Greece sees medicinal cannabis approved as a hen with golden eggs


ATHENS (Reuters- Greece issued the first licenses to private companies on Monday for the cultivation of medicinal cannabis in the country, as part of an attempt to exploit a booming market estimated at several billion euros.

Greece legalized cannabis for medical purposes last year and in March lifted the ban on its cultivation and production. Two licenses were issued Monday and 12 others will be issued by the end of the year, said the Ministry of Economy and Development.

"The interest is huge, especially from Canada and Israel ... some of them (potential investors) are huge," Stergios Pitsiorlas, the deputy minister of the economy, told a conference. "The legalization of cannabis for recreational purposes is not being studied," Pitsiorlas said in response to a question on the subject.

Pitsiorlas said the first cannabis-based medicinal products should be on the market in about 12 at 18 months. The industry is primarily export-oriented, he said.
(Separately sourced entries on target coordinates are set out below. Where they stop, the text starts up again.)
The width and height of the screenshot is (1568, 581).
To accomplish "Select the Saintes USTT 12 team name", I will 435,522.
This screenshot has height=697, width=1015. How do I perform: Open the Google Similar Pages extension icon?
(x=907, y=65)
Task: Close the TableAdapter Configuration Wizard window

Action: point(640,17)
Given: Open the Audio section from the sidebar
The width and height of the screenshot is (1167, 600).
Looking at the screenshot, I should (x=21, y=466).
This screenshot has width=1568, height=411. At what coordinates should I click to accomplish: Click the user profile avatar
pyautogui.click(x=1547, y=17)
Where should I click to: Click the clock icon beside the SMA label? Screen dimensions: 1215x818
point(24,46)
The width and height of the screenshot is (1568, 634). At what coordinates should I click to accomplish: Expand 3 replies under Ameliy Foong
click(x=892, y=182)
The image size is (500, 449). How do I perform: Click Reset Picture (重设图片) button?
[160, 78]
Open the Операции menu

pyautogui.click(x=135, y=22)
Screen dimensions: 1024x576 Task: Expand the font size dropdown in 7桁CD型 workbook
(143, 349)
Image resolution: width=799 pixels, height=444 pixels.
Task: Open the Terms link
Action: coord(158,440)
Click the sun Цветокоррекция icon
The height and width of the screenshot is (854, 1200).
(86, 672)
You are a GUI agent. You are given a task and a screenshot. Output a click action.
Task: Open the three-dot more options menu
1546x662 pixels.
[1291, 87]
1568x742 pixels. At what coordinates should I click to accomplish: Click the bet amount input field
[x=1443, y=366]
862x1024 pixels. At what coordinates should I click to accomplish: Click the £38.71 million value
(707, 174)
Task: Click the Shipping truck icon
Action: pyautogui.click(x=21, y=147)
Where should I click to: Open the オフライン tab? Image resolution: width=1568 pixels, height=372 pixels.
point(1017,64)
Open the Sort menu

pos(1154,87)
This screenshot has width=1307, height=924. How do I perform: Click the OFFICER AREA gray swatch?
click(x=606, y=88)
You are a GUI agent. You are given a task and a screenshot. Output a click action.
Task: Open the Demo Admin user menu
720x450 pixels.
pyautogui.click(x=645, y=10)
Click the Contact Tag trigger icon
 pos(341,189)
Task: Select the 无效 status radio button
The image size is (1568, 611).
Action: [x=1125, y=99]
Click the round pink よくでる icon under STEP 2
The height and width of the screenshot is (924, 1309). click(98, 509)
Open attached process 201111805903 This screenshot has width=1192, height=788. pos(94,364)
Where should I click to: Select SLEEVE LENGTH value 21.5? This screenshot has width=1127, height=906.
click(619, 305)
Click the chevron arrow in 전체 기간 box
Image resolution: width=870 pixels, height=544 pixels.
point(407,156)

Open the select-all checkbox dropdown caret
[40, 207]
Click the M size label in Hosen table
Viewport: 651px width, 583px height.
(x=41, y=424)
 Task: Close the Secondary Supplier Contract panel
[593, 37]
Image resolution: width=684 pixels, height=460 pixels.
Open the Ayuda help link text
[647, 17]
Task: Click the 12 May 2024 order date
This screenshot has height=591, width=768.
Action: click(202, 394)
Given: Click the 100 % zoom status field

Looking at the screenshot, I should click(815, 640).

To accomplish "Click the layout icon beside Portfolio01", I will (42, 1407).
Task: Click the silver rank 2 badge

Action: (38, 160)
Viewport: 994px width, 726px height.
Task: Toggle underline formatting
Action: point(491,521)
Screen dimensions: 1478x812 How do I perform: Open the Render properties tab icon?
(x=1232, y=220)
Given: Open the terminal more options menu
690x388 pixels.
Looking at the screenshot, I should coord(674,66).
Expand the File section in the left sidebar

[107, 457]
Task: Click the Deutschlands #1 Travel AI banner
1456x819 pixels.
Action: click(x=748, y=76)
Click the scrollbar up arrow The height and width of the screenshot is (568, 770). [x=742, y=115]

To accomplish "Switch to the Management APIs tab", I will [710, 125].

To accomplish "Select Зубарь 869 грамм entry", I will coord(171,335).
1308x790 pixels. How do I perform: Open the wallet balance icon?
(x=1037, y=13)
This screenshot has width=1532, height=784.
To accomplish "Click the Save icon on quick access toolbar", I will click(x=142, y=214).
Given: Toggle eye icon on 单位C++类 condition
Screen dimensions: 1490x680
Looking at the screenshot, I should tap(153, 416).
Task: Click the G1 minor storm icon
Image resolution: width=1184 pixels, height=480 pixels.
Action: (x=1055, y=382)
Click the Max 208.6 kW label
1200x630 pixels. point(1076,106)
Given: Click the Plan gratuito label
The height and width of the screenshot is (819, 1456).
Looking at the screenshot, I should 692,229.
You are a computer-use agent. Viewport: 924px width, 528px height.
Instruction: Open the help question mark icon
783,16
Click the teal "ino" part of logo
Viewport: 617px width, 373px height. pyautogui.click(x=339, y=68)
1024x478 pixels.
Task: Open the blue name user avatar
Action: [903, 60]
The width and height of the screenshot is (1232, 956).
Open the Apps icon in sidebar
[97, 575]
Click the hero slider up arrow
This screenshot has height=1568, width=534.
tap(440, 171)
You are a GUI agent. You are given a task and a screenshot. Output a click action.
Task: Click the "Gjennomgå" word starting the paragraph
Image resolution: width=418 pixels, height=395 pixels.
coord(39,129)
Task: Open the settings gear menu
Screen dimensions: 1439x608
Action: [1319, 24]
Thousands of patients in Greece are believed to use cannabis to fight serious medical problems, although the authorities do not have precise figures.

Several countries, including Great Britain, Germany, Italy and Denmark, already allow the prescription of medicinal cannabis, and in June, Canada became the second country in the world, after Uruguay, to fully legalize marijuana, ending a ban of 90 years.

Under Greece's licensing system, cannabis-based medicinal products would be available on prescription. He would not be subsidized by the state's health insurance schemes, said Health Minister Andreas Xanthos.

The first authorized cannabis greenhouses will be located in Larisa, central Greece, and Corinth, Peloponnese. The 14 licenses are expected to create more 750 jobs and represent an investment of approximately 185 million (212,05 million).

"Our message is that the country is open to investment," said Vassilis Kokkalis, Deputy Minister of Agriculture.